CTPが普及した現在、従来の校正刷りに代わって、インクジェットプリンタやDDCP(Direct Digital Color Proofing)を中心としたデジタルプルーフが主流になりつつある。あるプリプレスベンダーが、2005年度に販売したプルーファーの実績は、ハイエンドDDCPは7%であり、インクジェットプリンタを使用するシステムは93%であった。このように、インクジェットプリンタは、色再現品質とコスト面で実用性が高くなっており、色校正の役割を果すケースも多くなっている。
ユーザーは、ハイエンドDDCPを更新、増設するケースを大幅に減少させ、インクジェットタイプにシフトしているという。

ハイエンドDDCPの特徴

前述のプリプレスベンダーのハイエンドDDCPは、本紙転写タイプと専用紙タイプがある。
本紙転写タイプは、出力機本体でレシーバーフィルムに対し、K、C、M、Yと4色のフィルムを密着させレーザで露光し、本紙の上に転写するシステムである。感材をロールで供給する出力機の構造上、サイズはB2サイズ1種類である。記録スピードは、約4枚/時間であり、4回露光して1枚になるので、16回露光することになる。

また、専用紙タイプは、銀塩写真方式の出力機であり、1回のカラーLEDで露光するタイプである。サイズは、感材幅やカット長など数種類のサイズを選択できる。記録スピードは、A1サイズ21枚/時間である。

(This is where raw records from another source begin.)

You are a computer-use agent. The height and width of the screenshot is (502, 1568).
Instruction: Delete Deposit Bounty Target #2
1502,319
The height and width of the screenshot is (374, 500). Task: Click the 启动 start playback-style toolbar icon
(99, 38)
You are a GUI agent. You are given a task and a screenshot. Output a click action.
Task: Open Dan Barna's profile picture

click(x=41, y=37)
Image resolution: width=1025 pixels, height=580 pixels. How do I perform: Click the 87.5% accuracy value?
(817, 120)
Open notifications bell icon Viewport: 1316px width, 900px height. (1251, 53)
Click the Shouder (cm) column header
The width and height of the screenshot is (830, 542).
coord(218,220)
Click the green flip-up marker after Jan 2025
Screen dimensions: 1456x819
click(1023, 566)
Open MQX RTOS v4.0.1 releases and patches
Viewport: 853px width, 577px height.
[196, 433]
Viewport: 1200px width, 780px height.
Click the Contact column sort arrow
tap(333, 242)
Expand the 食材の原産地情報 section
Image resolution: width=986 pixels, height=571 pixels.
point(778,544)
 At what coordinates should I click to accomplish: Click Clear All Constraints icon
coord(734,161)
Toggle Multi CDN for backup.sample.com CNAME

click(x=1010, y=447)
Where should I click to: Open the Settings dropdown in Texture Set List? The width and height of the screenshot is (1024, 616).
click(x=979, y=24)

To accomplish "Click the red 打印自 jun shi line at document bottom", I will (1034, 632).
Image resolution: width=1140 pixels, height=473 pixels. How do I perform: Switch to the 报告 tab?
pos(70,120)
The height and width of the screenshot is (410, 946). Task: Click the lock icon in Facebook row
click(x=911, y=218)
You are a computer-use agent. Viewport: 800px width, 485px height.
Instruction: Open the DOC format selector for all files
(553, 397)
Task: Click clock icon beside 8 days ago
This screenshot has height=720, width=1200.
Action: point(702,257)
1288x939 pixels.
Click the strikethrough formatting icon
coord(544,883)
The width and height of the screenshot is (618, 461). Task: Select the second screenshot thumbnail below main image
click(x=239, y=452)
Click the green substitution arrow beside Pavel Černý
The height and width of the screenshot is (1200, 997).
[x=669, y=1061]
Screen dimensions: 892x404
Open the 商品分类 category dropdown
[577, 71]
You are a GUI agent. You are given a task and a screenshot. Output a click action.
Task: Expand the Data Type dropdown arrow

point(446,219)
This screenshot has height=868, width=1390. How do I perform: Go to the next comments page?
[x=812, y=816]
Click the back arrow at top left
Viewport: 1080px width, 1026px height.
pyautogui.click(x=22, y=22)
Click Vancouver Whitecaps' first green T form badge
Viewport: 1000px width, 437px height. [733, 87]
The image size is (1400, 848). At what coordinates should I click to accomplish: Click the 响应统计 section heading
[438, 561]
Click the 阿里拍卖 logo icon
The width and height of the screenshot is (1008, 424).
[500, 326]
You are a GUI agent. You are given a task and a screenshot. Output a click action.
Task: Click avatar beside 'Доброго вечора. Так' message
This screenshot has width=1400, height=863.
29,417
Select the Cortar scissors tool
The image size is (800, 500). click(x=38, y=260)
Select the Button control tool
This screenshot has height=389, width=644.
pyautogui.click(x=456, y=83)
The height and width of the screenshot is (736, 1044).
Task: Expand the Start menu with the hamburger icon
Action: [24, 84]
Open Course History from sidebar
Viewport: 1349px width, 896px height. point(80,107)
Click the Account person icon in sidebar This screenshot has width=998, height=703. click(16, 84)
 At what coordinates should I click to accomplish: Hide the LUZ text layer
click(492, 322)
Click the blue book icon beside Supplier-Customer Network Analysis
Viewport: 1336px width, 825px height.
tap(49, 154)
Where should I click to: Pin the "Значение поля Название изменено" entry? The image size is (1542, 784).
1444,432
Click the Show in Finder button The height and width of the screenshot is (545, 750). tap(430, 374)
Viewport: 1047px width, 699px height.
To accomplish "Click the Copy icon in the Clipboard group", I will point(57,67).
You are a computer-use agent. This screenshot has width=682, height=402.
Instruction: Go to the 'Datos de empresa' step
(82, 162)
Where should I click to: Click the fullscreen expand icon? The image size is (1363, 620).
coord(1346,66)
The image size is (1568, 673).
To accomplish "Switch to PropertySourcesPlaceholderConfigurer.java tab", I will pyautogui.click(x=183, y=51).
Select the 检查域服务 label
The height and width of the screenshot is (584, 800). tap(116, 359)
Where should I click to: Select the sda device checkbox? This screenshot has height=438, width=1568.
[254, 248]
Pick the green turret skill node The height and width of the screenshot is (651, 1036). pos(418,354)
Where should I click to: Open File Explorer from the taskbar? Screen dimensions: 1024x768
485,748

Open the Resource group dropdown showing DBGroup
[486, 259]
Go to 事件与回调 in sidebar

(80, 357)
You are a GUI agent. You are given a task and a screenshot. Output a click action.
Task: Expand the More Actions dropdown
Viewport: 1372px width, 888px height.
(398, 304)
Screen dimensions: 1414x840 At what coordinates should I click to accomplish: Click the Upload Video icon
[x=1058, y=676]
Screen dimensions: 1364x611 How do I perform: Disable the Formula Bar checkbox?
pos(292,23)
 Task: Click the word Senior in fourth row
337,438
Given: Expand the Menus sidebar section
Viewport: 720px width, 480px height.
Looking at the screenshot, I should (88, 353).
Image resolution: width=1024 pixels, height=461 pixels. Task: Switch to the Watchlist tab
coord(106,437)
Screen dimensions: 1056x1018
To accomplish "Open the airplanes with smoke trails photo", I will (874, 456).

これらの2タイプは、安定性やターゲットに対するカラーマッチングの精度はほぼ同等であり、実績ある独自の顔料色材や感材の特性を考慮した印刷物近似性や高解像網点出力が可能である。
しかし、DDCP本体が高価であること、またランニングコストが5000円/m2程度になるなど、コスト面の問題がある。

インクジェットプルーファーへのニーズと期待

インクジェットプルーファーに求められるものは、品質、機能、コストである。品質は、印刷物と同じ画像再現であり、文字品質やモアレの再現性等、実網点を使うハイエンドDDCPと同等のものがインクジェットのシステムにも求めらる。また、印刷物と同じ色再現、印刷物への近似性が求められている。

機能面では、スミのせなど印刷と同じハイエンドDDCPが実現したものは全て要求されるという。特色の再現については、ハイエンドDDCPはCMYKというプロセスカラーの印刷物を前提に設計されているので、むしろインクジェットの方が強い部分かもしれない。

また、品質、機能面の要求と同時に、当然ながらコストはハイエンドプルーフより安くなければならない。実際のコストは、専用紙タイプDDCPと比較した場合、3分の1以下の1300円/m2程度であり、生産性はA2サイズ約10枚/時間である。

インクジェットプルーファーの安定性は良くなっているが、ハイエンドDDCPより少し劣る。カラーマッチングの精度は、上がっておりハイエンドDDCPと遜色ないタイプもある。 また、最終CTP等に送るデータと同じ1bitTIFFデータをそのまま受け取ることで、文字の品質や信頼性が高いシステムになる。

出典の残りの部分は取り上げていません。